- Aim of the exercise
The records follow. Copy them exactly, but omit the pictures.
....
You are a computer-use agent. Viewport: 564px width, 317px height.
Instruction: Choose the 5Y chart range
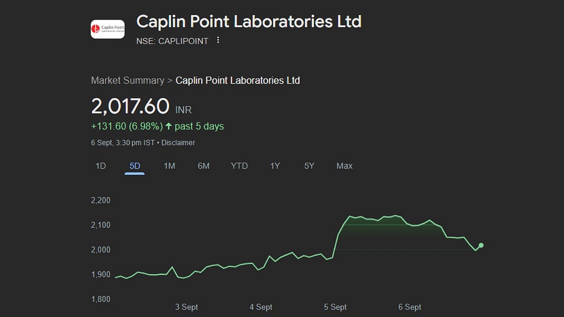click(x=309, y=166)
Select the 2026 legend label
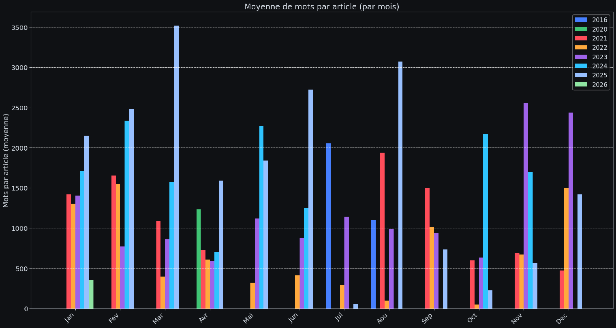Screen dimensions: 616x328 click(x=599, y=85)
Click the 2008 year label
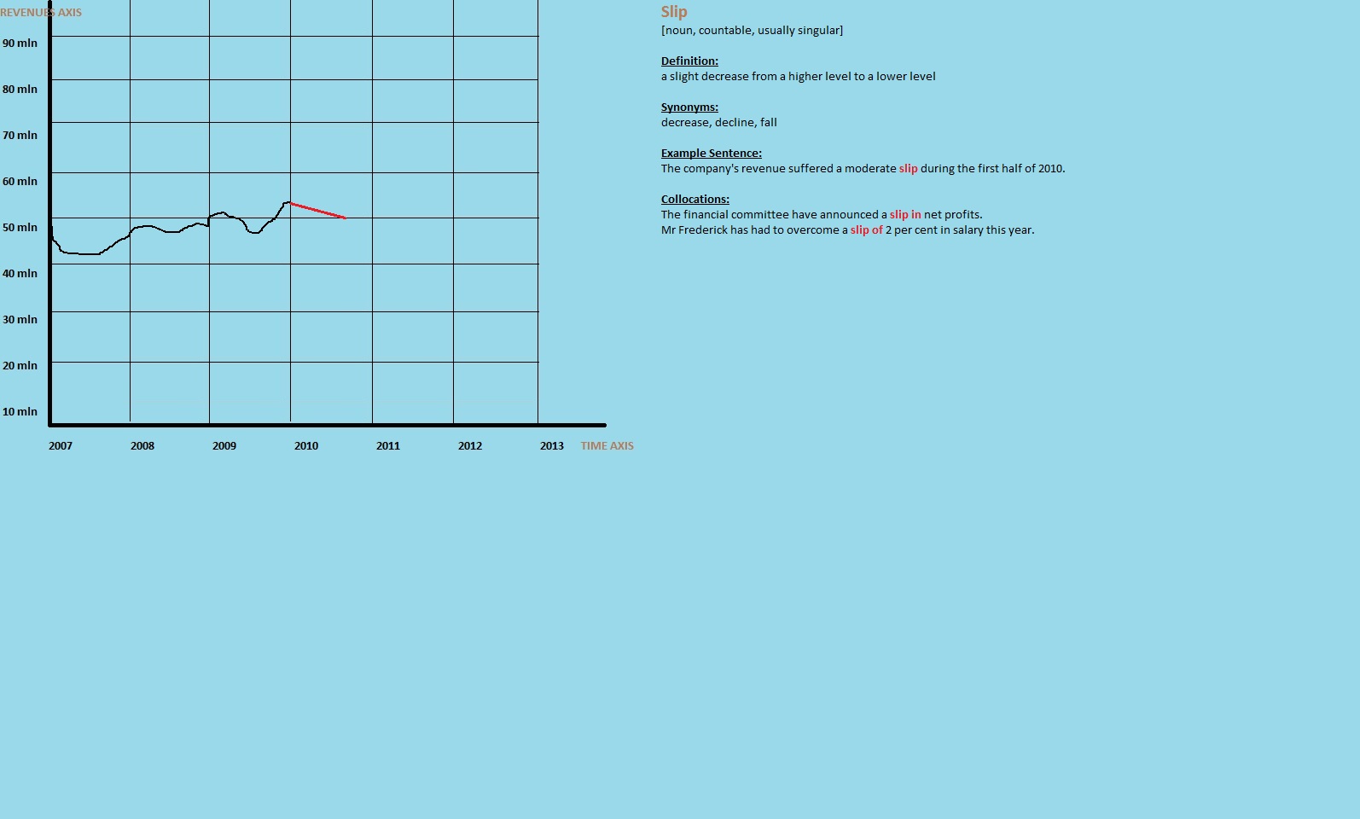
....
- Problem solution
You are a computer-use agent. Viewport: 564px width, 317px height.
Instruction: Choose the 5Y chart range
click(x=309, y=166)
Select the 2026 legend label
Screen dimensions: 616x328 click(x=599, y=85)
Click the 2008 year label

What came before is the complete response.